Ubuntu, by default, sets the most recently installed kernel as the default boot option, and then scans the hard disk for other bootable partitions, which it lists in order. Every time a new kernel is installed, the boot order is updated and subsequently for any lasting changes to be made, they need to be added to Ubuntu's grub autoconfiguration.

Ubuntu generates its grub configuration from a series of rules in the /etc/grub.d folder. A default install will have something similar to:
/etc/grub.d$ ls -1
00_header
05_debian_theme
10_linux
20_linux_xen
20_memtest86+
30_os-prober
40_custom
41_custom
README
The README file in this folder states:
All executable files in this directory are processed in shell expansion order.

00_*: Reserved for 00_header.
10_*: Native boot entries.
20_*: Third party apps (e.g. memtest86+).
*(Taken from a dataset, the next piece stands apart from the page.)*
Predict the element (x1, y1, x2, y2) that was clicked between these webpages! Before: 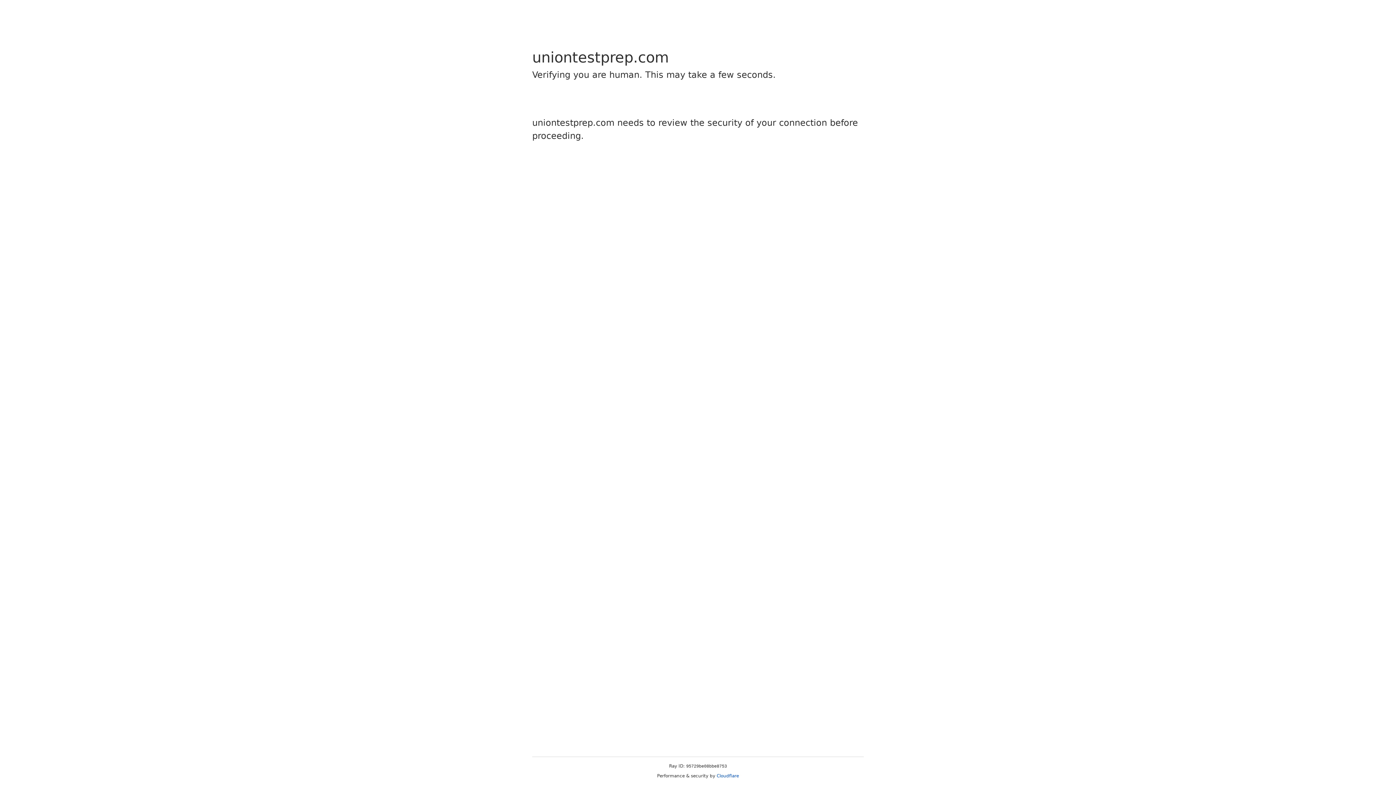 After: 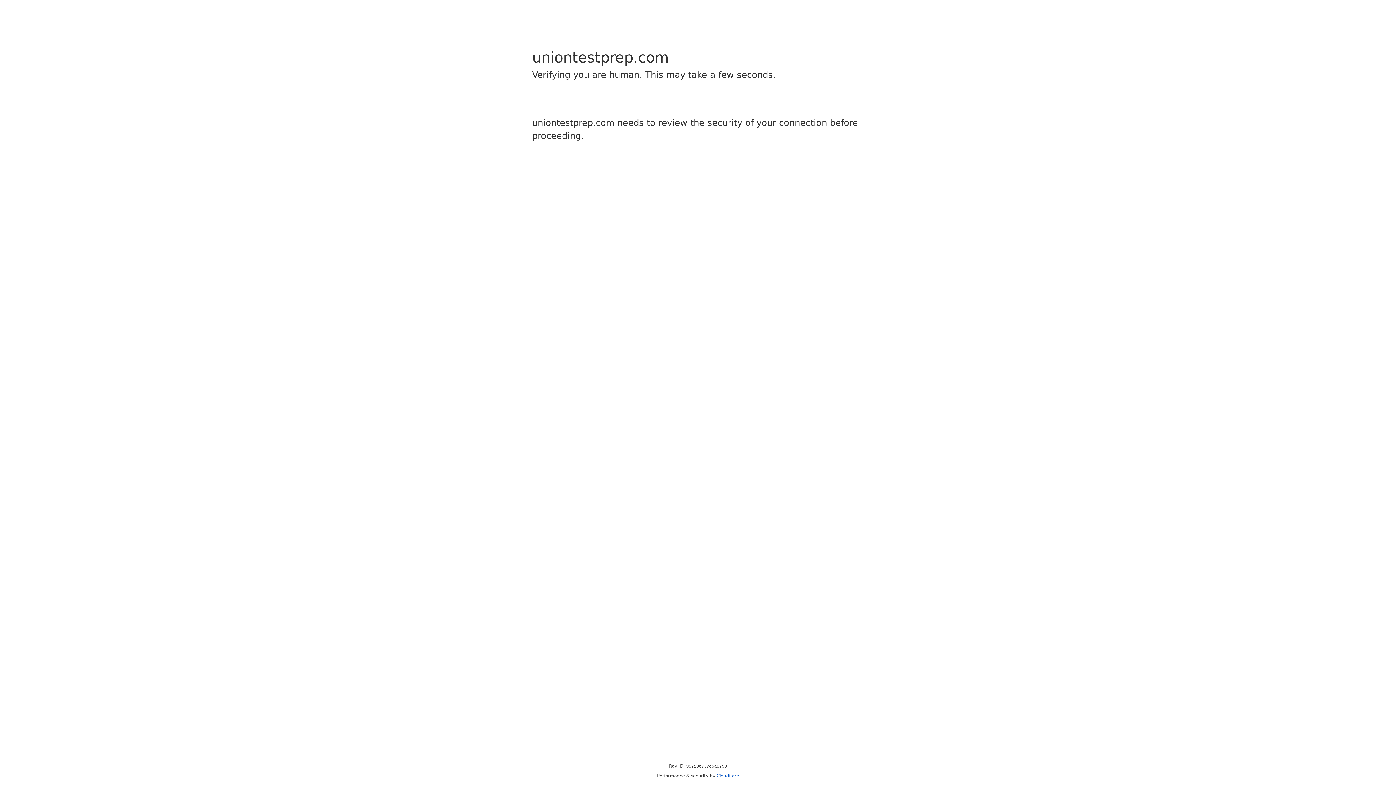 Action: label: Cloudflare bbox: (716, 773, 739, 778)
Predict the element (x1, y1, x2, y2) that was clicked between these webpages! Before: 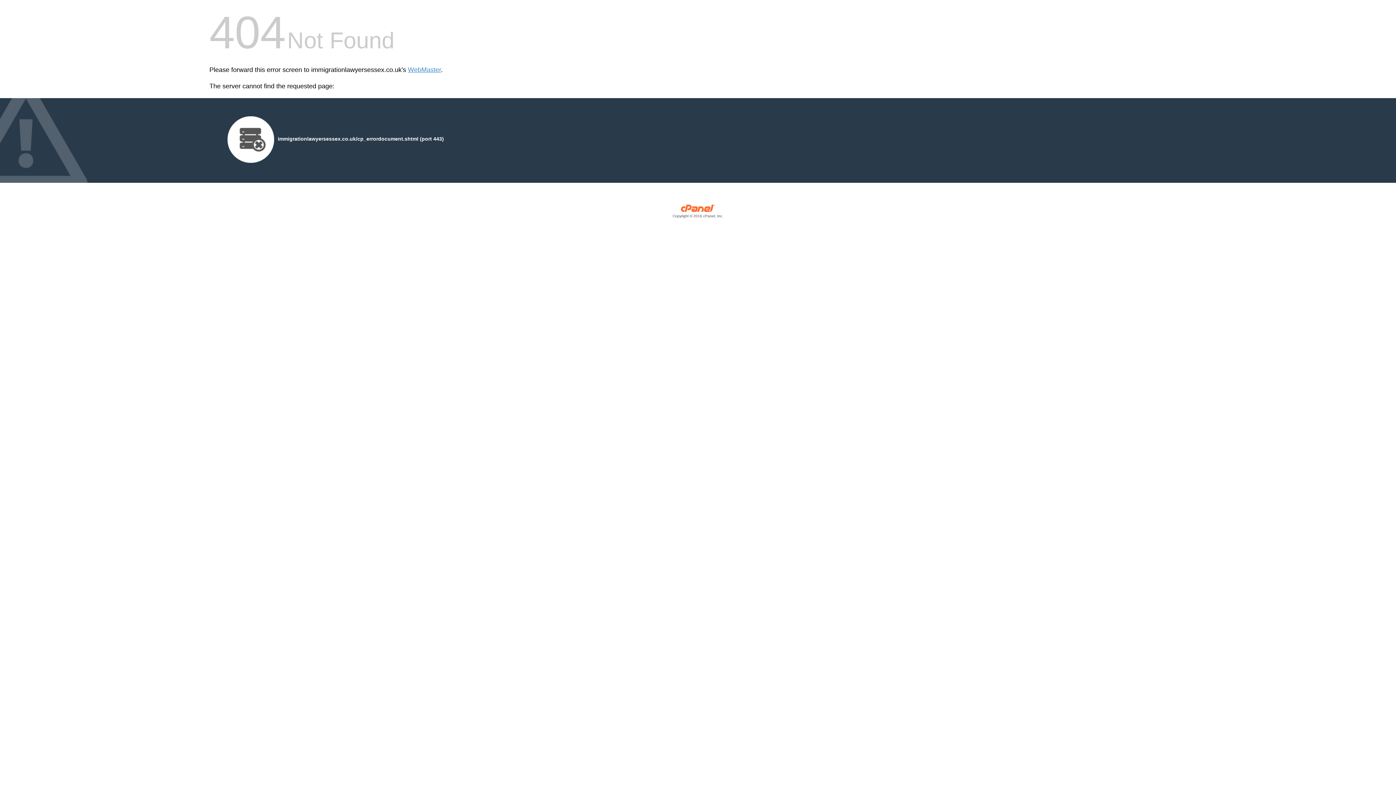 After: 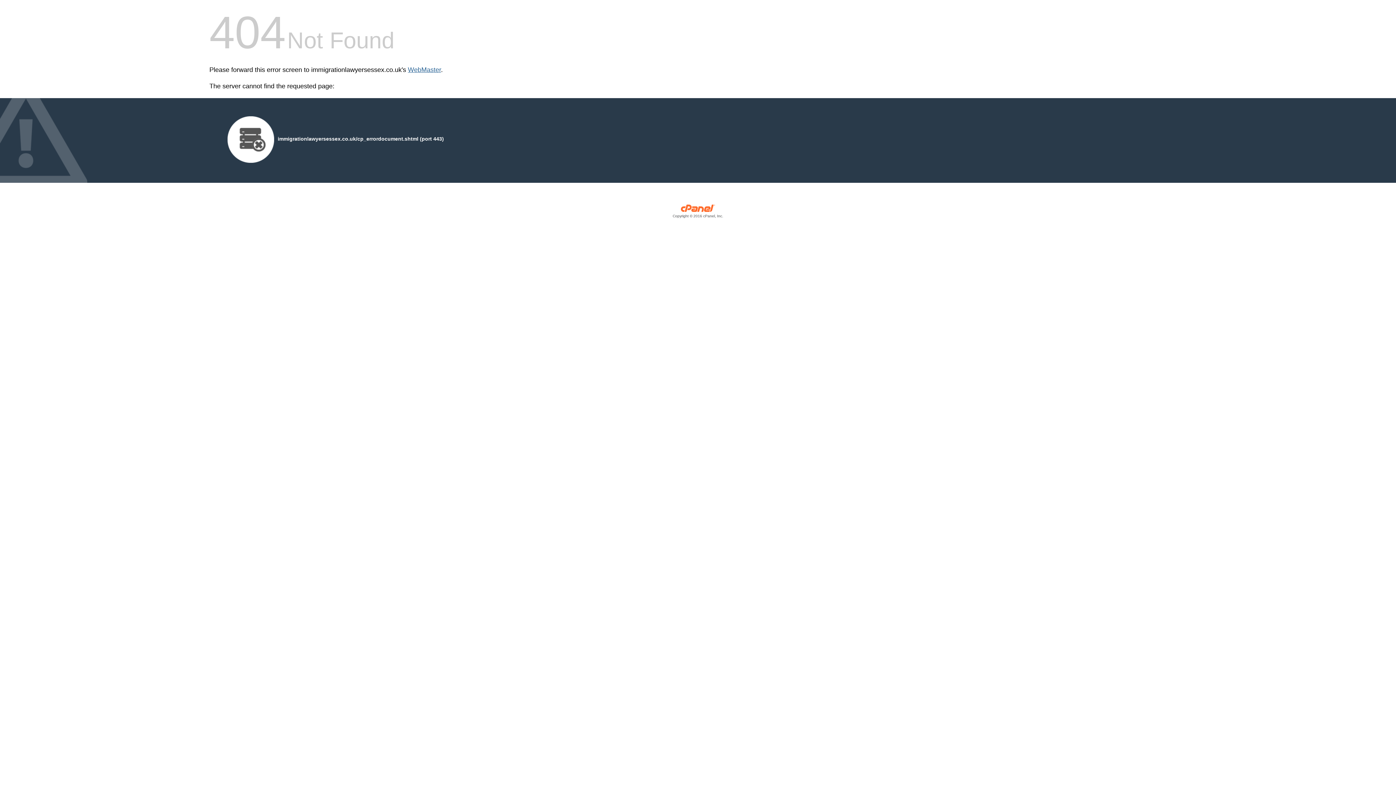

The number namespace in-between is configurable by system installer and/or administrator. For example, you can add an entry to boot another OS as 01_otheros, 11_otheros, etc, depending on the position you want it to occupy in the menu; and then adjust the default setting via /etc/default/grub.
Based upon this, I decided to create a file, 07_windows_default and, copying the existing Windows stanza created by the autodetect routine in the existing /boot/grub/grub.cfg (look for the section entitled "### BEGIN /etc/grub.d/30_os-prober ###") with some slight tweaks to the name to make it stand out from the auto options, I ended up with something along the lines of:
#!/bin/sh
cat <<EOF
menuentry "Start Windows 7" --class windows --class os {
        insmod part_msdos
        insmod ntfs
        set root='(/dev/sda,msdos1)'
        search --no-floppy --fs-uuid --set=root DRIVEUUID
        chainloader +1
}
EOF
I've used Windows 7 here as my home system doesn't have XP but Windows 7 as a dual boot option. The caveat here is that if there are any special shell characters, like $, need to be backslash escaped. I've also removed my XP partition's UUID in the above example - again, I'd recommend people leverage the autodetect routine of Ubuntu and just copy the Windows stanza out of the existing auto-generated config.

Once this file is in place, and has been made executable (Eg. chmod a+x 07_windows_default), running sudo update-grub will trigger Ubuntu to re-run its rules and insert the above Windows stanza above the Ubuntu kernel entries.

Reboot - et voila, Windows is now your default boot option and Ubuntu kernel upgrades won't break it.